Stated task A: Render the rows that follow the Bajío passage as a Markdown table with the columns Index and Row Text, numbering each row and skipping blank lines. Leave the pictures out of the answer.

Page text:
......
The Bajío region, the place for which we are developing a vision for, is a very important productive zone for the country, regarding agro-industry activities; reason why we decided to deploy our technology firstly. If it is possible to change the regular productive practices in this region, it would not only have a huge environmental impact, but it would make it easier for this change of practices to permeate to the rest of the country.
Unfortunately, the world’s second largest dead zone is found in the Gulf of Mexico, due to the excess of nutrients runoff, coming from the Mississippi river watershed. These hypoxic environments can be found not only in the ocean, but as well on the inland aquatic ecosystems all around the country, which is the case with superficial waters flowing in the region as they pollute the watershed down its way to the Pacific Ocean. We want to prevent this, by limiting the nutrients at their source.
Describe the People and Place: Provide information that would be helpful for an outsider who has never been there and may have no context about this Place to better understand the area.
......
Available data:

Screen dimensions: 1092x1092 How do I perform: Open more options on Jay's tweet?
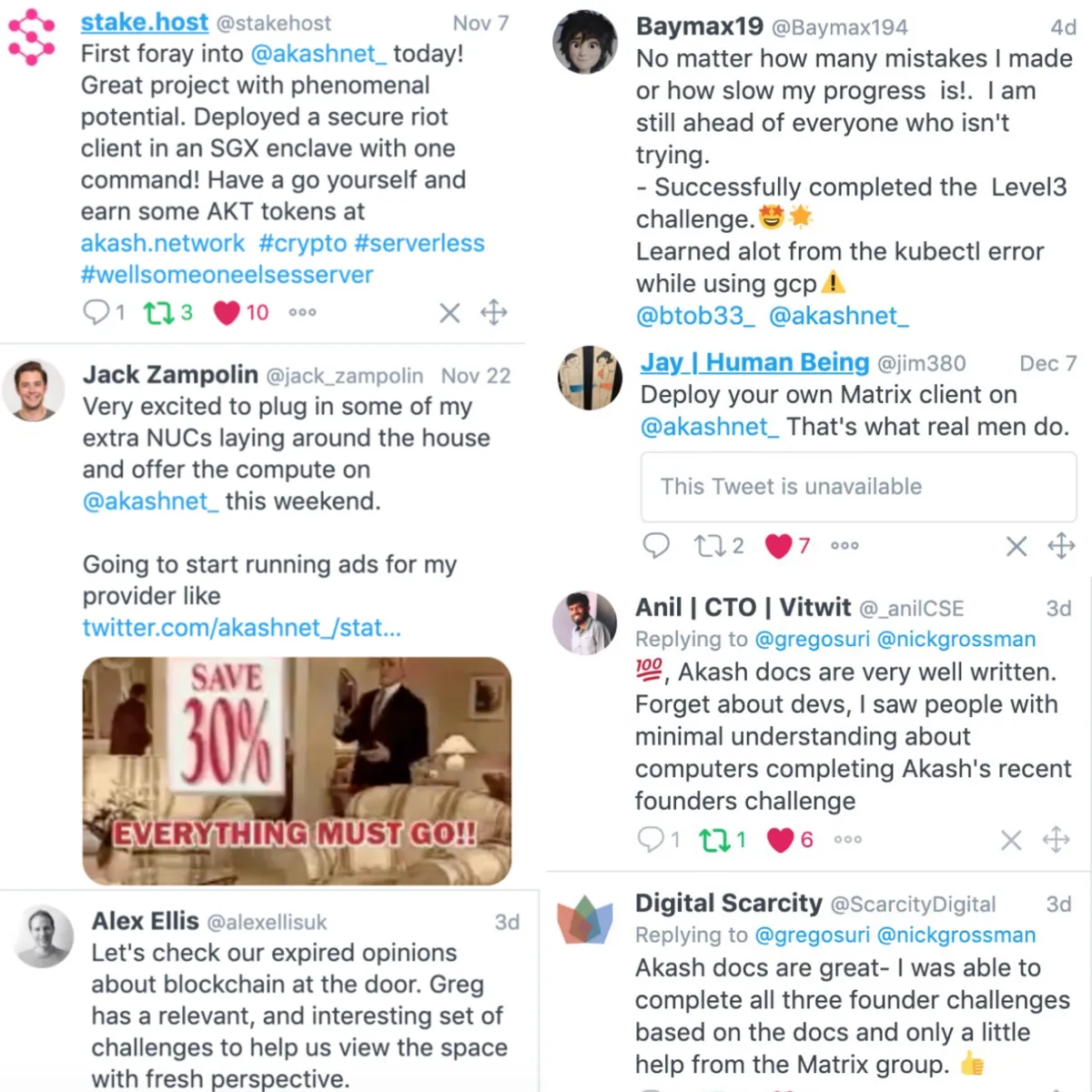pyautogui.click(x=844, y=546)
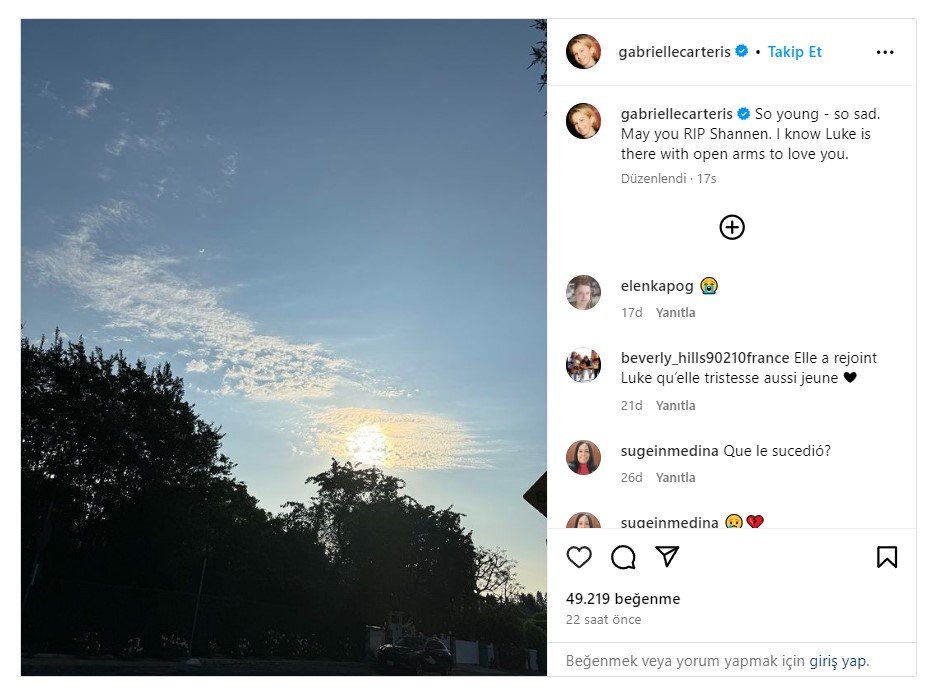The image size is (933, 695).
Task: Save the post with the bookmark icon
Action: click(887, 557)
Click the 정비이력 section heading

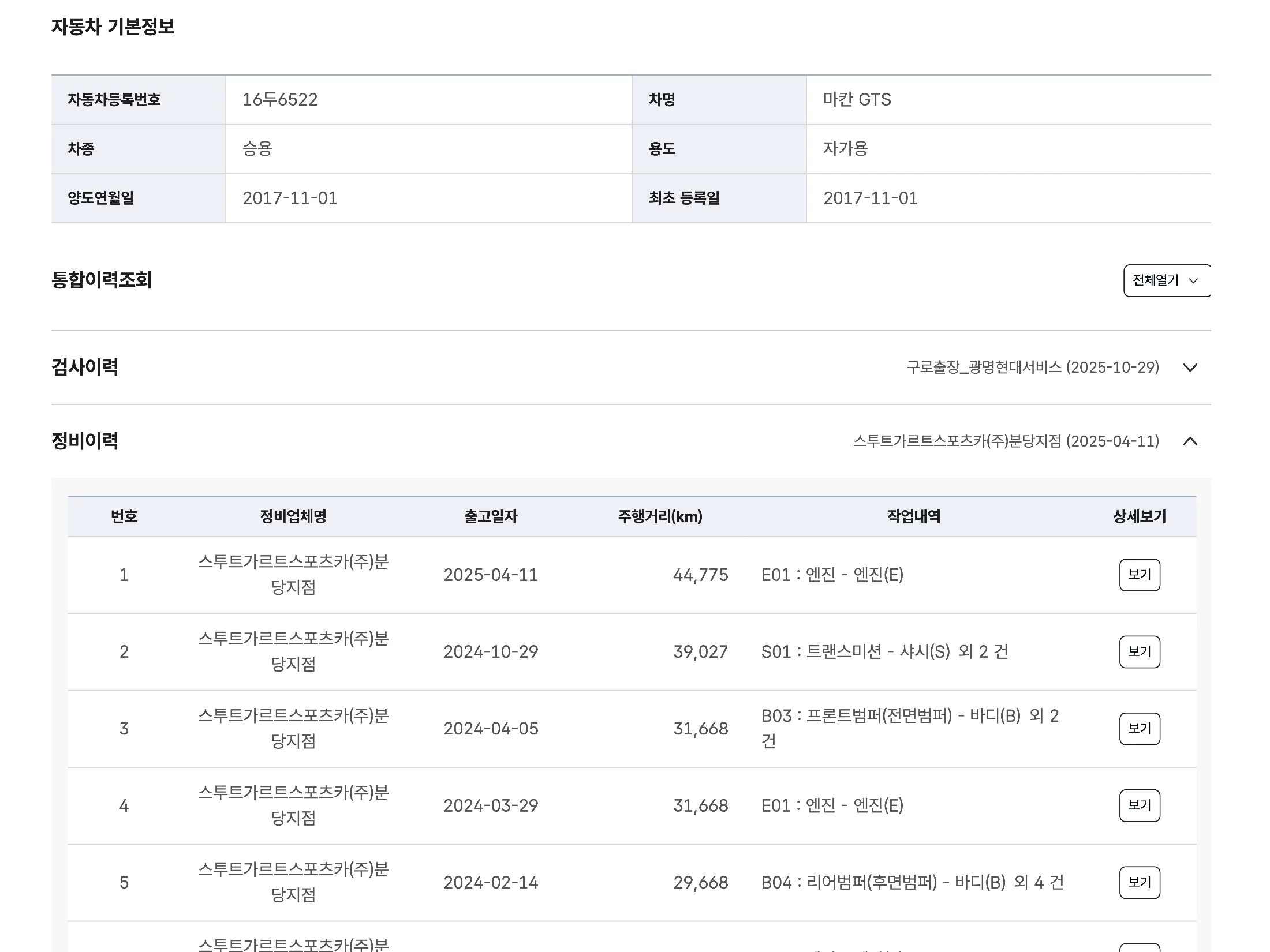pos(85,441)
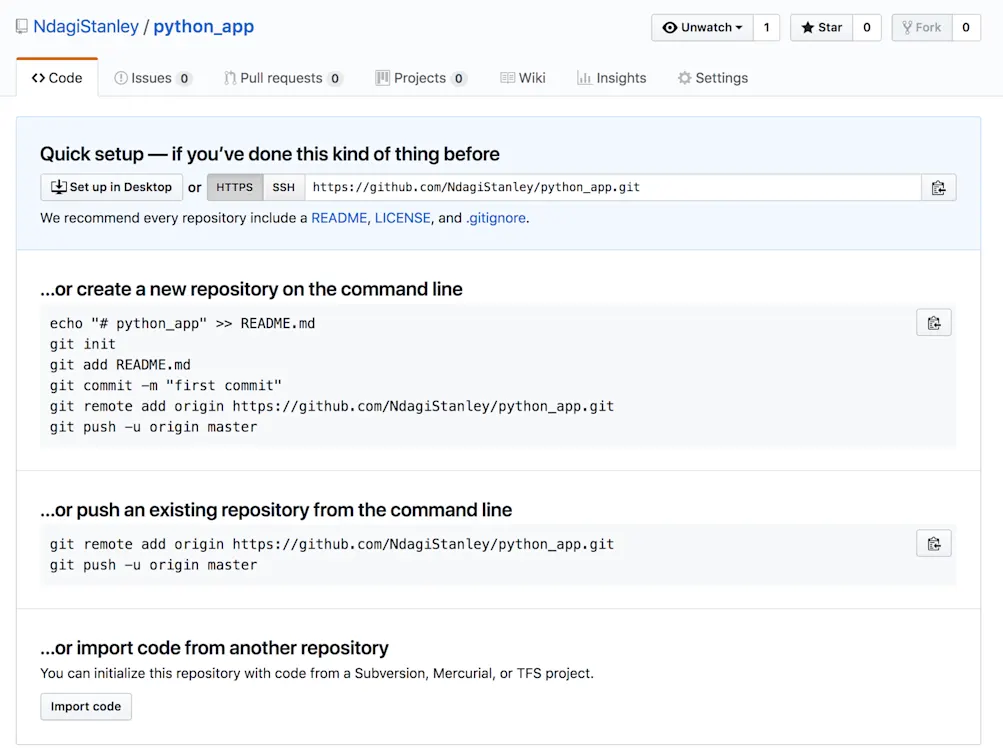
......
Stated task B: Reproduce, word for word, the part of the Bajío passage that opens with the words containing "Unfortunately, the world’s" and closes with "understand the area.".

Result A:
| Index | Row Text |
|---|---|
| 1 | Screen dimensions: 1092x1092 How do I perform: Open more options on Jay's tweet? |
| 2 | pyautogui.click(x=844, y=546) |
| 3 | The image size is (933, 695). |
| 4 | Task: Save the post with the bookmark icon |
| 5 | Action: click(887, 557) |
| 6 | Click the 정비이력 section heading |
| 7 | pos(85,441) |

Result B:
Unfortunately, the world’s second largest dead zone is found in the Gulf of Mexico, due to the excess of nutrients runoff, coming from the Mississippi river watershed. These hypoxic environments can be found not only in the ocean, but as well on the inland aquatic ecosystems all around the country, which is the case with superficial waters flowing in the region as they pollute the watershed down its way to the Pacific Ocean. We want to prevent this, by limiting the nutrients at their source.
Describe the People and Place: Provide information that would be helpful for an outsider who has never been there and may have no context about this Place to better understand the area.